Ted McKinney, CEO of the National Association of State Departments of Agriculture, says the EPA's latest rule on defining "waters of the United States" is "a statement of significant federal overreach that ignores long-held states' authority to regulate intrastate water quality and with it, the Clean Water Act's statutory mandate for cooperative federalism."


The National Association of Home Builders have also been vocal in their disapproval with the White House's WOTUS rule. NAHB Chairman Alicia Huey explained, "It makes no sense for human-made ditches and isolated ponds on private property to be subject to federal jurisdiction, but that's exactly what the WOTUS rule does under its intrastate waters category. Adding uncertainty and delay to the federal permitting process needlessly raises housing costs and defers badly needed affordable housing projects."

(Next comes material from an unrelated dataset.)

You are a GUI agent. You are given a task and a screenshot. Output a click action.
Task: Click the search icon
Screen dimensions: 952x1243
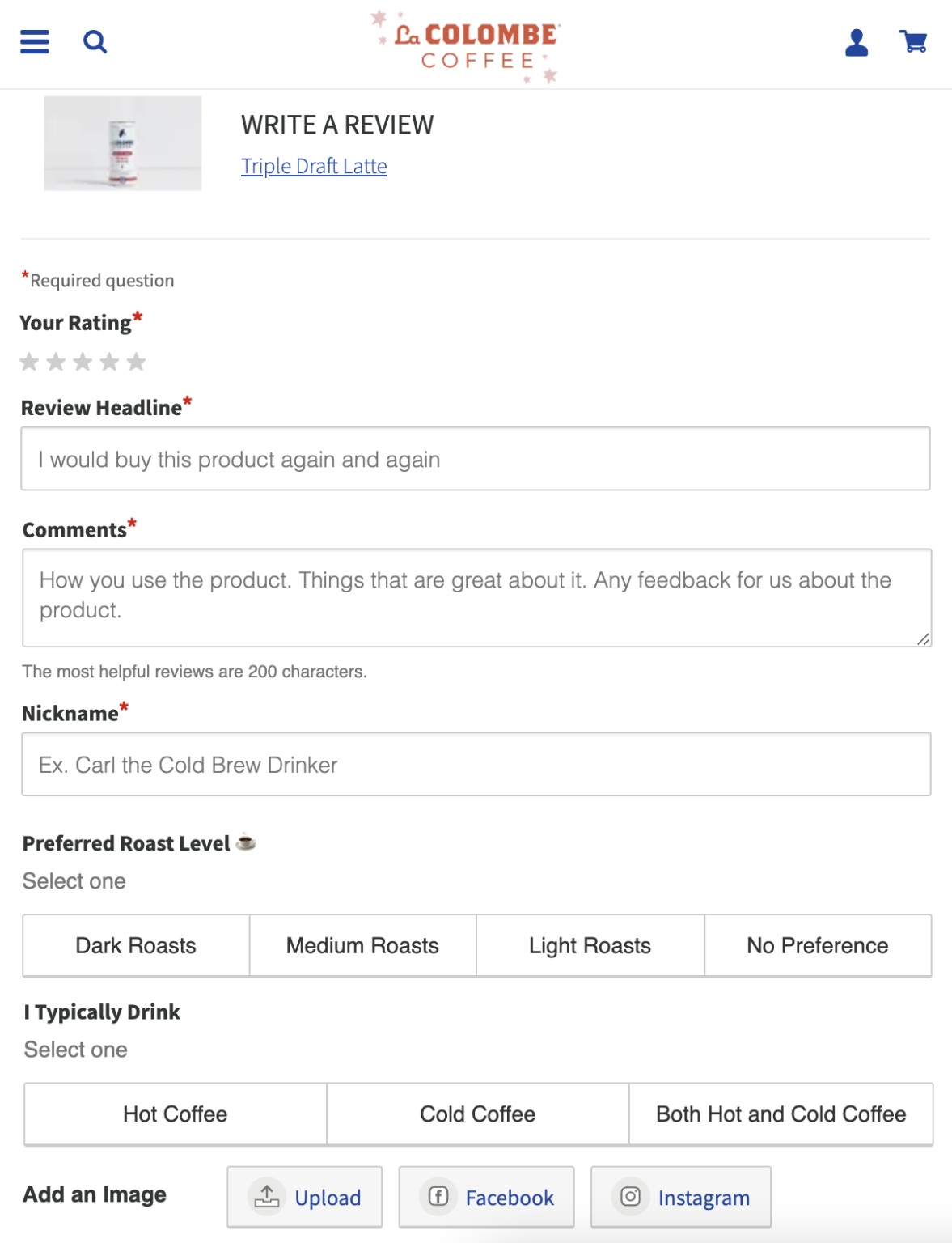pyautogui.click(x=95, y=41)
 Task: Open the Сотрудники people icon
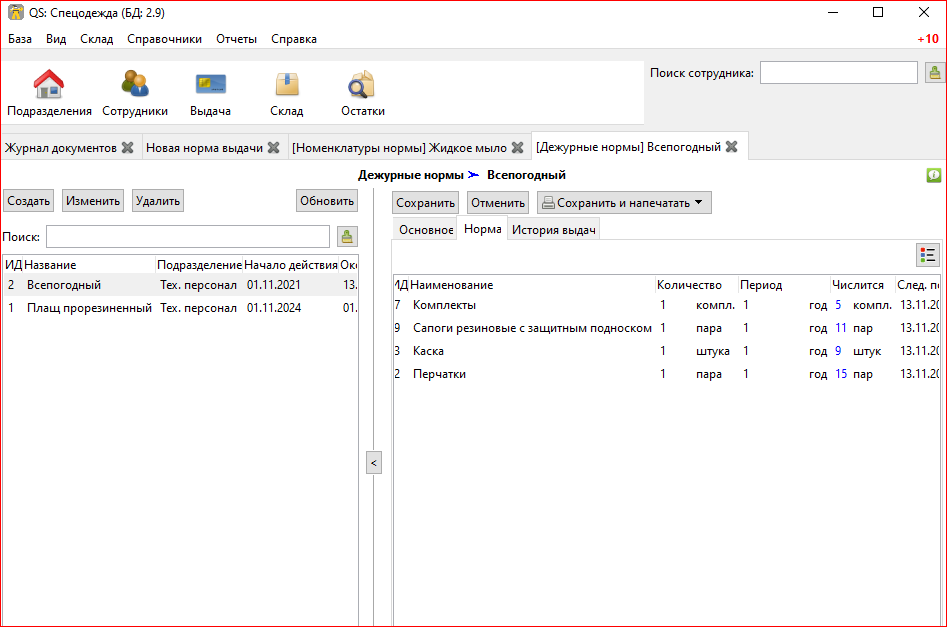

Find more information on the NAHB's stance on WOTUS here:

However, the EPA contends that the final rule "restores essential water protections that were in place prior to 2015 under the Clean Water Act." Michael Connor, assistant secretary of the Army for Civil Works, says that the rule's "clear and supportable definition of waters of the United States will allow for more efficient and effective implementation and provide the clarity long desired by farmers, industry, environmental organizations and other stakeholders."

Advocacy director for the Irrigation Association (IA), Nathan Bowman, suggests, "... it is imperative that those who work with water have a clear understanding of what constitutes federal jurisdiction and what does not, and that the scope of that jurisdiction protects our nations water resources while also being workable for irrigators."